Abstract
Bacteria have evolved elegant and complex mechanisms to regulate gene expression and survive in diverse environmental conditions. Pathogenic bacteria are confronted by the compound challenges of both successful competition within their metabolic niche as well as the need to effectively orchestrate virulence gene expression at the right time and place. The regulatory complexities are still being deciphered for a large number of pathogens, and new, highly nuanced systems are being illuminated. This dissertation describes regulatory features of diarrheagenic Escherichia coli heretofore unknown.
Several Gram-negative pathogens colonize and compete in certain niches by acquiring new genes that are characterized by their high AT content (compared with the AT content of E. coli, which is ca. 50%). Although this aberrant AT speaks of exogenous ancestry, the maintenance of such loci permits concerted expression in part by virtue of proteins that bind such AT-rich segments. Diarrheagenic E. coli have thus used the histone-like structuring protein, H-NS, which binds and silences AT-rich genes. Exactly how H-NS is harnessed, and more broadly, how these pathogens both regulate cross-talk between acquired genes and the core E. coli genome as well as control the switch between nonpathogenic and pathogenic lifestyles, are subjects of intense and fascinating investigation.
Enteroaggregative Escherichia coli (EAEC), a common diarrheagenic E. coli pathotype, utilizes a member of the AraC family of transcriptional regulators, AggR, to regulate the expression of virulence genes which are necessary for host colonization and virulence. In addition to controlling/promoting expression of virulence factors, AggR also regulates the expression of its own negative regulator, aar, which encodes a small protein that binds in vitro to the dimerization site of AggR and thus blocks AggR function. Recent transcriptomic profiling of EAEC strain 042 with and without functional aar revealed that core genes outside of the AggR regulon are also regulated by Aar (perhaps via AggR, or independently). One of the non-AggR-regulated genes encoded the global regulator H-NS. Moreover, published data from our research group suggest that Aar directly binds to H-NS and effects H-NS repression.

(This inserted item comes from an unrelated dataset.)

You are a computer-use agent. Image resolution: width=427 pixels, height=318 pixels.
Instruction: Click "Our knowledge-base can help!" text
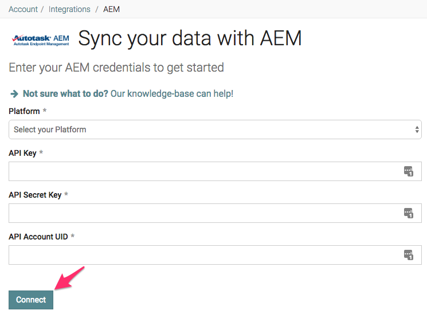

In this dissertation, I identify the functional significance of both Aar/AggR and Aar/H-NS binding events in the pathogenesis of EAEC. I propose a novel role for Aar that includes acting as an anti-activator of AggR and an anti-repressor of H-NS. My data suggest that during the initial steps of pathogenesis, Aar removes H-NS silencing at AggR-regulated AT-rich genes, thereby allowing unobstructed activation of these genes by AggR. Then, as the concentration of Aar increases, Aar binds to AggR and prevents further gene activation. In addition, I demonstrate that the expression of aar affects bacterial fitness in vivo, and I speculate that this occurs through modulation of aggR and hns expression. In summary, my work extends the characterization of a novel, but common, regulatory protein that regulates both virulence and core metabolic genes, and provides new insights into pathogenic gene regulation.